Deploy light client implementation for migration/upgrade

Migrating/upgrading a light client is done in two steps:

  1. Deploying the new light client contract
  2. Migrating the existing light client to use the new contract

1: Deploying a new light client contract

To deploy a new light client contract that is intended to be migrated, you want to essentially make a "copy" (with any modifications you might want, such as new vkeys) of the existing light client with a new contract.

Deploying the new light client contract can be done by anyone, but it is important for whoever is running the migration to verify both the contract and constructor parameters of the new light client.

  1. Update any fields you want changed in the relevant light client entry in the deployment JSON file.
  2. Update the deployment JSON entry with the latest client and consensus state from the existing light client with:
    just deploy-update-light-client-state # You will be prompted for the client ID of the light client you want updated
  3. Deploy the light client with:
    just deploy-light-client # You will be prompted for the client ID of the light client to deploy

The last step will deploy the light client, but not add it to the IBC Client router. It is just a deployed contract with permissions set up for it. The implementation address will be updated in the deployment JSON entry for the light client, making it ready for step 2: migrating the existing light client.

2: Migrate the existing light client

⚠️ Only a wallet with the Light Client Migrator role for the given light client can migrate. Here, we're assuming a timelock admin has those permissions.

  1. Generate the timelock schedule transaction for the light client with:
    just timelock-migrate-light-client schedule
  2. Follow the instructions to create the timelock transactions

After the timelock delay has passed, do the above steps again but replace schedule with execute

IBCERC20 Metadata

IBCERC20 metadata customization was removed in solidity-ibc-eureka v3. Prefer custom ERC20s through the custom ERC20 flow instead of post-deployment IBCERC20 metadata changes.

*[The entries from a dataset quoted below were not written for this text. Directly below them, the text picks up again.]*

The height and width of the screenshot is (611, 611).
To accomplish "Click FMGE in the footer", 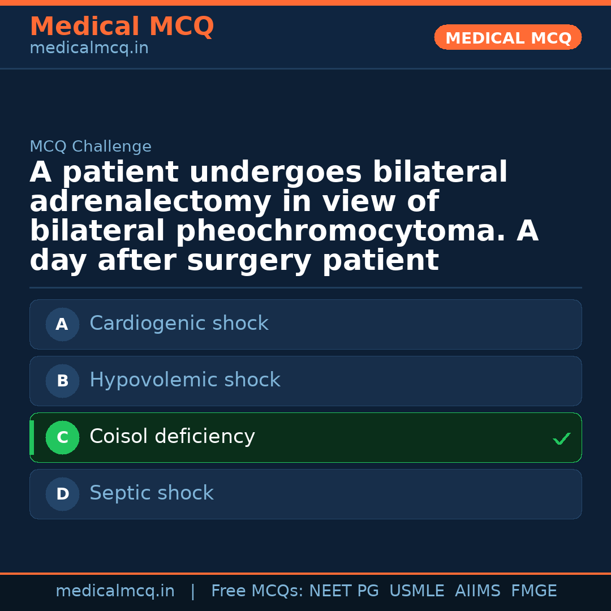I will click(534, 591).
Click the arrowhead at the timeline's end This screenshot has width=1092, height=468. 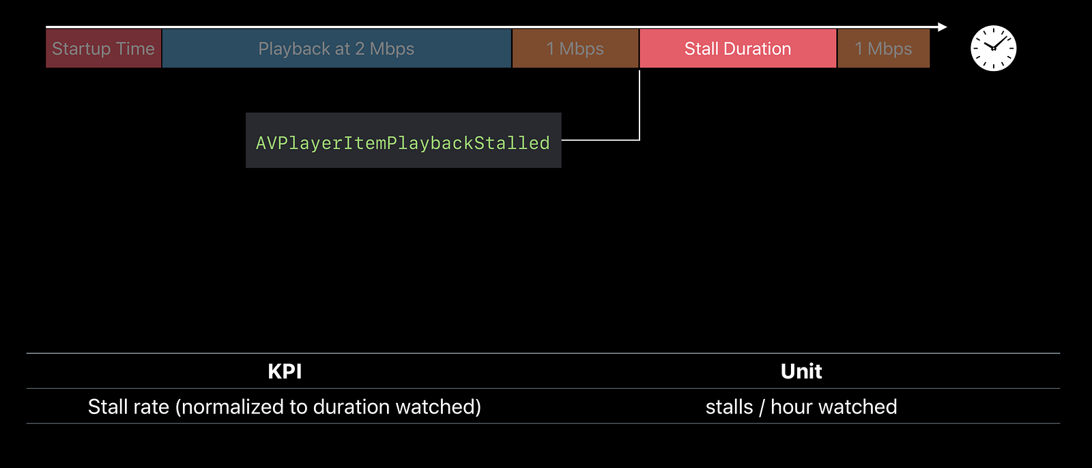pyautogui.click(x=943, y=27)
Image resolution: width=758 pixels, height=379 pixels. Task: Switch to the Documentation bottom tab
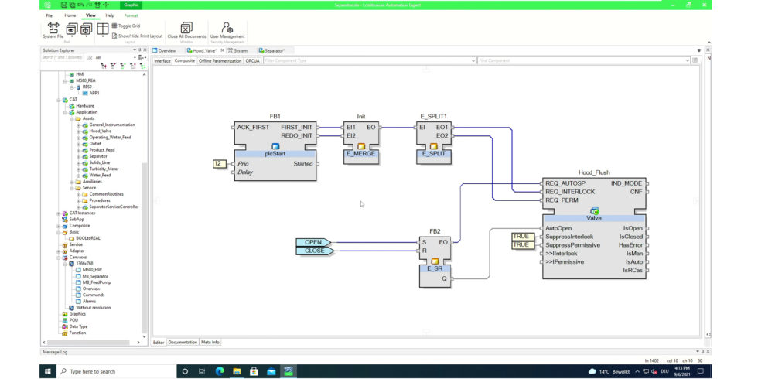click(183, 341)
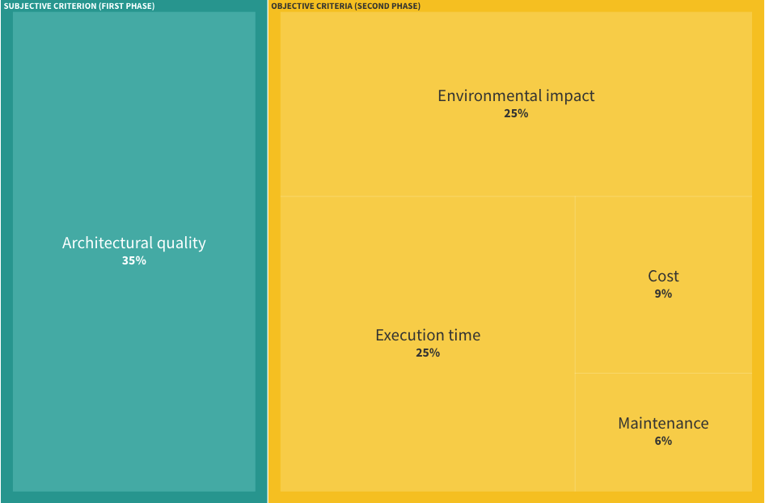Click the Cost label text
The image size is (765, 503).
pos(663,276)
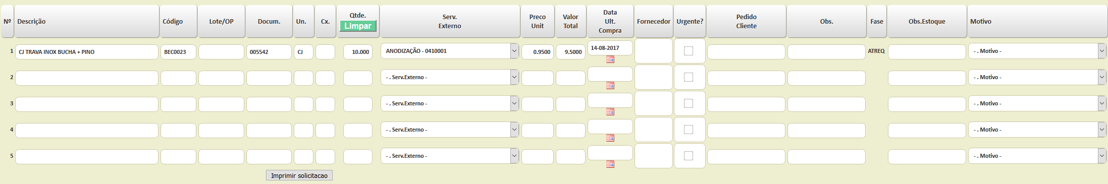Viewport: 1108px width, 184px height.
Task: Open calendar icon in row 4
Action: (x=610, y=138)
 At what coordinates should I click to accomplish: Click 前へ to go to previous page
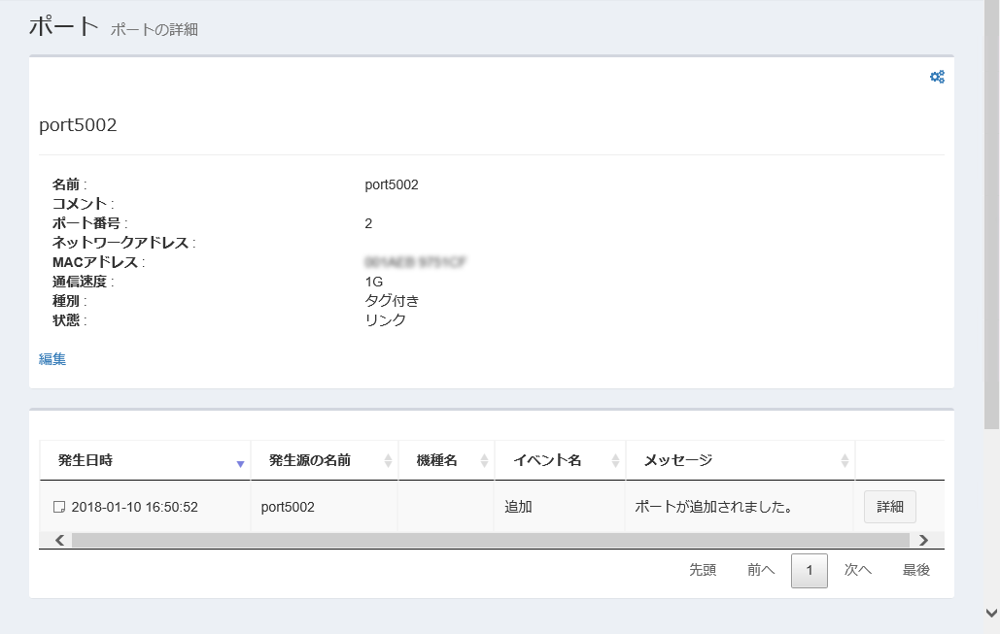click(x=761, y=571)
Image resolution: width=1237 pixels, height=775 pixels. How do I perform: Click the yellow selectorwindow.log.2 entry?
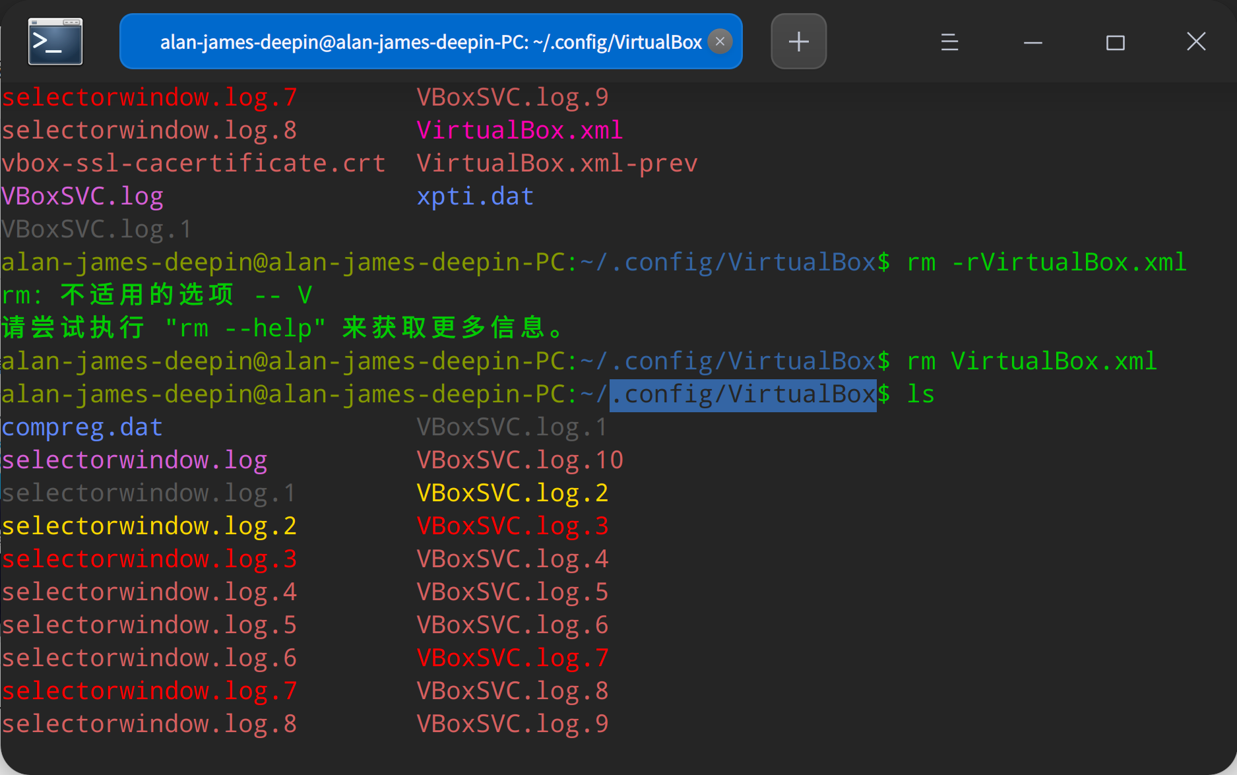(x=149, y=526)
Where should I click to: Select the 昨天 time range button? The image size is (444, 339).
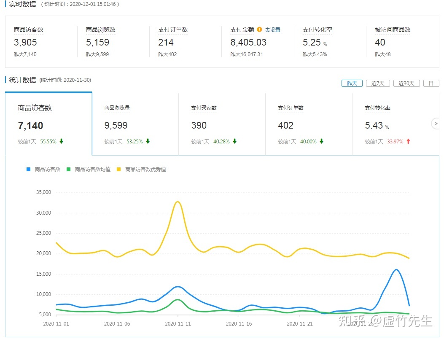point(352,83)
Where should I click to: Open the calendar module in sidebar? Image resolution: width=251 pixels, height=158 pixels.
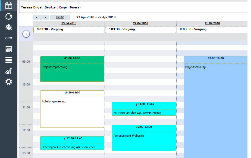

Upgrade a contract that is behind a proxy

Important

This is for routine UUPS upgrades after the v2-to-v3 migration. It performs an upgradeToAndCall with empty calldata, so it does not call initializeV2. Do not use it to perform the v2-to-v3 core upgrades — use schedule-v3-*/execute-v3-*-upgrade-params (see runbooks/upgrade-v2-to-v3.md), which call initializeV2(accessManager). As a guard, timelock-upgrade-proxy refuses to upgrade ICS26Router/ICS20Transfer when the deployment records an accessManager but the proxy is not yet AccessManaged by it.

Modify one (and only one at the time) of the implementation values in the deployment json for one of the ERC1967Proxy contracts (ICS26Router, ICS20Transfer, or ICS27GMP).

Run the script to generate the information needed to submit a proposal to the Safe Wallet:

just timelock-upgrade-proxy

The beacon implementations have their own param recipes: schedule-escrow-upgrade-params, schedule-ibcerc20-upgrade-params, and schedule-ics27account-upgrade-params (plus the matching execute-*).